Today I’m talking about my experience, which I assume at least some other writers share, of discovering what my writing is ‘about’ as I write. What I mean by ‘about’ is the kind of subtext/allegory/deeper meaning that we were all taught to look for in high school English class. I don’t discover the plot and characters as I write. I need to decide on those beforehand, or I can’t write them down, but each time I return to my novel in progress, there are new things for me to realize nonetheless.

I went into my current work with some ideas about what it would be ‘about’. Specifically, I went in thinking about a story that would start as a very traditional hereditary chosen-one narrative, with traditional monarchist/feudal fantasy politics, but hopefully develop into an interrogation of those things.
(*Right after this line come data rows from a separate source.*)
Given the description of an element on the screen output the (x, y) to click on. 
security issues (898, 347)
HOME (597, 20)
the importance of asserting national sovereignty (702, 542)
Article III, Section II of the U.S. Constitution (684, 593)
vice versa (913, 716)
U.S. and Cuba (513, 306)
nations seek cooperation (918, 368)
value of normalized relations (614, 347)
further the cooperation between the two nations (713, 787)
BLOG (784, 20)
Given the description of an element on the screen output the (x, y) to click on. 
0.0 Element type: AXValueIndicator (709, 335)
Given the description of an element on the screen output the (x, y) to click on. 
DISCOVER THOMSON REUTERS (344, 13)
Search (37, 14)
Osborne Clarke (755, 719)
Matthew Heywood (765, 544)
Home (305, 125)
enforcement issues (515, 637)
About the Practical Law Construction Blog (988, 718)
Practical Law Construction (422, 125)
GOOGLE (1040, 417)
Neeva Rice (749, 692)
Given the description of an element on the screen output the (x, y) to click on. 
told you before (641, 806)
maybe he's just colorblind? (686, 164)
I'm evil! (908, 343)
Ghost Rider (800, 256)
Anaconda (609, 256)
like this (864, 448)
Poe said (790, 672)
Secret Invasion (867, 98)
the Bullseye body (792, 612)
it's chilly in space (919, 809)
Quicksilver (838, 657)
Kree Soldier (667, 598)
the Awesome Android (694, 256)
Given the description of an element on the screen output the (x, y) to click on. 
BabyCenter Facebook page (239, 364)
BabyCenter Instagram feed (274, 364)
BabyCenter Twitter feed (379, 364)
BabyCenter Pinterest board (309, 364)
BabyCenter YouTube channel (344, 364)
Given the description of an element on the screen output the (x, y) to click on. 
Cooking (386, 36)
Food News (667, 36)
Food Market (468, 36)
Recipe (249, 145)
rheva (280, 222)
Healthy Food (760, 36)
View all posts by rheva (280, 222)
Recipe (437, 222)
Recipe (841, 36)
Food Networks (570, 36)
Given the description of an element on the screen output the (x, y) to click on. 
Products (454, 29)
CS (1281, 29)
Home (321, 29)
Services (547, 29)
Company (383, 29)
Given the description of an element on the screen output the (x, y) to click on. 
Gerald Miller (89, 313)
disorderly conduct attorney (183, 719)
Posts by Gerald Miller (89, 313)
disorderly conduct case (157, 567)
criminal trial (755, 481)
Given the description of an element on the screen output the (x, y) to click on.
As a person deeply immersed in the section of the twittersphere covering the intersection of genre fiction and left-leaning politics, I’ve read many times in the last year or two about the importance of examining fantasy’s reflexive monarchism and long preoccupation with bloodline inheritance, and it makes a lot of sense to me. I made a choice to examine the trope I digested so many times, and I hope I manage to do it in a way that works and stays true to my old loves and my current politics.

In a less explicit way, I suppose I also went in expecting to write about a somewhat lonely, very studious, somewhat introspective child/young adult, because my protagonist is a teen and I have primarily my own experience of being a teen to inform my characterization of her.

It has turned out, two-thirds of the way into the book, that it’s going to about some other things:

This novel has a world falling into chaos, down to the weather and the passage of time, and it’s turned out to have something to say about climate change. I wasn’t intending to write about that, but there’s something to be read in what I have so far about communities changing and failing to change in response to a changing world.

It also has turned out that the book will be about solipsism, cultural imperialism, and anthropocentrism. This is less surprising than the global warming thing. I like philosophy, and I guess it was inevitable that a story about reality being defined by human magic would end up being about self and human centered philosophy. I suppose those are really more like subjects my initial idea was implicitly about that I’ve only realized explicitly as I write the first draft.

There are also certainly some things said about relationships and gender politics that I didn’t plan, but that arose from the narratives I found interesting for the characters, and what began as a critique of fantasized feudalism has expanded to, in my mind at least, consider the way in which capitalism reduces workers to their functions and forgets their humanity.

All that is just what I went in with and have discovered myself as I write two thirds of a first draft. In another month, I’ll send these pages to my writing group, and they will surely find new themes and subtexts that I am entirely ignorant of. A few months back, I learned in group critique that my hastily chosen name for a formerly nameless character, selected off the top of my head to improve the flow of a few sentences, inserted an entirely spurious folklore reference into a story already full of intentional ones.

I love this process, and I find it worth rambling about here, because discovering these potential subtexts in my work is a process of discovering my own inarticulate preoccupations. The meaning that appears in my work is, undeniably, a large part of what I have been thinking about for the past months of writing. Each time I find a new thread in the text, I have the chance to look at something that’s been bubbling below the threshold of my internal monologue and understand what has been bothering or fascinating the parts of my mind I don’t corral for conscious work. Even as a detailed outliner, these undercurrents can surprise me and change my own thinking about the text, and it is always wonderful to find new things in what I am creating.